## Entries shown
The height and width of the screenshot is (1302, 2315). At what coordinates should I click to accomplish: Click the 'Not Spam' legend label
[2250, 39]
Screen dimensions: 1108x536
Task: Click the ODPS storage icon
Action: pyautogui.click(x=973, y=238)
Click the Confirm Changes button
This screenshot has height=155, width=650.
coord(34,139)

## Directive
Pick out every line of the data above that contains the string "height", and copy each one. Case counts.

## Written solution
The height and width of the screenshot is (1302, 2315). At what coordinates should I click to accomplish: Click the 'Not Spam' legend label
This screenshot has height=155, width=650.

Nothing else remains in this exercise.